____ Supplied text
We then investigated the ability of our model, which was initially trained on the 56 literature data points, to discover new Al complexes with high Pm or Pr values (Fig. 1b). The localized initial data distribution over the entire chemical spaces (Supplementary Fig. 5; details in Supplementary Information S4.6) indicated that multiple iterations were needed in order to approach global optima. Two Bayesian optimization models were built for Pm and Pr, respectively, owning to the distinctive two Bayesian optimization directions. We used the trained surrogate model to optimize the expected improvement acquisition function that balances exploration and exploitation in the discovery process and is built with both the GPR-predicted mean and variance values (details in Supplementary Information S4.4). The model subsequently proposed ligands potentially having high Pm or Pr values. The predicted points were ranked by the acquisition function, and we selected the top-ranked data points (i.e. the most promising ligands proposed by the model) to prepare ligands and verify their stereoselectivities in ROP of rac-LA. To circumvent prohibitively multistep, reagent- and time-consuming syntheses, we assigned each substituent a metric called “synthetic scale”, which was based on the sum of the expected number of steps required to synthesize Am and BnCp and thus to build the whole Al complex (Supplementary Table 2). We focused on ligands that could be prepared in no more than three steps because we prioritized accelerated catalyst discovery over exploration of whole chemical spaces, and time presents a substantial cost (note that some synthetic-demanding ligands, e.g., A15C3B1 requiring 5 steps to prepare–even its Al complex having an excellent isoselectivity48, would not be considered owing to time and materials limitations). The experimental data points obtained for the proposed ligands in each round were appended to the dataset to refine the model for next-round prediction (Fig. 1a).
________
____ Supplied material
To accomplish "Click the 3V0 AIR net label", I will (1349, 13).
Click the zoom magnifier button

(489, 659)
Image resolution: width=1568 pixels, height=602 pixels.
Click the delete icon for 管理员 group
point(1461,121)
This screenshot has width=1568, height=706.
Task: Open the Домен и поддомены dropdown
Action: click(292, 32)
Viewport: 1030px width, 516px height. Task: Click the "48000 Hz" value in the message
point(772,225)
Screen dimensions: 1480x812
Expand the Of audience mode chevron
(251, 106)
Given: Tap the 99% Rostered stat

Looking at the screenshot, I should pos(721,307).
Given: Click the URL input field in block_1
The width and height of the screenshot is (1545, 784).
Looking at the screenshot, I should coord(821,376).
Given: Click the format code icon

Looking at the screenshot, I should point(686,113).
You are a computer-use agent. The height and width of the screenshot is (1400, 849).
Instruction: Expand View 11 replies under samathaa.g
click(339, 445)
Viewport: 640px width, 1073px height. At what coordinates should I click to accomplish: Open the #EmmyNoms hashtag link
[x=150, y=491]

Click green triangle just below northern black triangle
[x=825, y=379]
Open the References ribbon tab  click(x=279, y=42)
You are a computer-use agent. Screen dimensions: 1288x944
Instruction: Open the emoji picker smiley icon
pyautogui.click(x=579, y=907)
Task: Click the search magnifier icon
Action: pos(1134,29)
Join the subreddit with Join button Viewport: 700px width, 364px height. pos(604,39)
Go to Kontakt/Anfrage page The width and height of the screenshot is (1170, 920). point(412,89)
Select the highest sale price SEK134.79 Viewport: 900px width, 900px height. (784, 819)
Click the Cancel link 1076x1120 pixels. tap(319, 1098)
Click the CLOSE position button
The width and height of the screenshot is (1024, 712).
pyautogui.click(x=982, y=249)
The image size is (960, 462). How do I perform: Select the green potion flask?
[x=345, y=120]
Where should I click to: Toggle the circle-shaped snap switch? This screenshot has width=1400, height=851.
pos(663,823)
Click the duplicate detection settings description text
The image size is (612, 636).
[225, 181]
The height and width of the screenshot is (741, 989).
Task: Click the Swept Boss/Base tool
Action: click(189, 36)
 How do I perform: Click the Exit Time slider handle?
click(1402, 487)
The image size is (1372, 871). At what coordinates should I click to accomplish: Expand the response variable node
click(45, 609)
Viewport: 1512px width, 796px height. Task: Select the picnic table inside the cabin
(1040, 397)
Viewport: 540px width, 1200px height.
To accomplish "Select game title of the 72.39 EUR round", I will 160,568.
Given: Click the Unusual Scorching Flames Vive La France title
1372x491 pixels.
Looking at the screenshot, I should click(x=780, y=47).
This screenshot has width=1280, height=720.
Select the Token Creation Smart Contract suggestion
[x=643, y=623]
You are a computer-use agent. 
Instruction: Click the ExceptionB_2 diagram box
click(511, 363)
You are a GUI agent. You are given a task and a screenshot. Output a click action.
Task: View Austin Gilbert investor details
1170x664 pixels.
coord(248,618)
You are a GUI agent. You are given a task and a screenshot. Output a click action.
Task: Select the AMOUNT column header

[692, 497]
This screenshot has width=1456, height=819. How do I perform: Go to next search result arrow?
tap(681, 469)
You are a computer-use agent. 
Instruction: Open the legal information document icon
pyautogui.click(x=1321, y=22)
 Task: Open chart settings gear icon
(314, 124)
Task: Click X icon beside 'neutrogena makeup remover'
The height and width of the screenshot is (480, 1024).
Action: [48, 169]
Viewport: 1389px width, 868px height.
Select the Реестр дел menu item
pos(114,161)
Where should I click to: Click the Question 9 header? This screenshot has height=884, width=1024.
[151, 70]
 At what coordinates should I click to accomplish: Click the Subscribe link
________
Tasks to carry out.
1: List every supplementary item (figure, table or information section) that the passage on Bayesian optimization of Al complexes refers to.
2: Carry the passage on Bayesian optimization of Al complexes forward, starting after its final sentence.
The material has no connection to the passage on Bayesian optimization of Al complexes.

Task results.
1:
- Supplementary Fig. 5
- Supplementary Information S4.6
- Supplementary Information S4.4
- Supplementary Table 2

2:
We prepared 33 salen- and salan-Al complexes that were proposed by the model. In our first-round modeling, we included polymerization reaction parameters such as temperature and monomer concentration, but these parameters were found to be less relevant to the results of predicted points compared with the catalyst descriptors. This is because the chemical structures of the ligands largely determined the stereoselectivity in polymerization. Therefore, DFT-based descriptors were exclusively used over three computation–experiment rounds, and we carried out the ROP of rac-LA in toluene at 70 or 110 °C. Among the 33 newly synthesized complexes, we identified 8 that were isoselective (Pm > 0.8) and 5 that were heteroselective (Pr > 0.8; Fig. 3a, b and Supplementary Tables 38). The Al complexes with A11C3B1 and A11C2B1 both afforded stereoblock copolymers with Pm values over 0.92 (representative homodecoupled 1H NMR of the α-methine region in PLA prepared using (A11C3B1)Al complex in Fig. 3c; NMR spectra of the PLA synthesized by other Al complexes in Supplementary Figs. 611), and high monomer conversions >95% over 12 h ([rac-LA]/[Al] = 100/1, Table 1, entries 1–2), which exhibited slightly better isoselectivity control compared with the previously reported (A3C3B1)Al complex48 (Fig. 3c and Table 1, entries 1 versus 7).

Fig. 3: Discovery of stereoselective Al complexes guided by a Bayesian optimization model.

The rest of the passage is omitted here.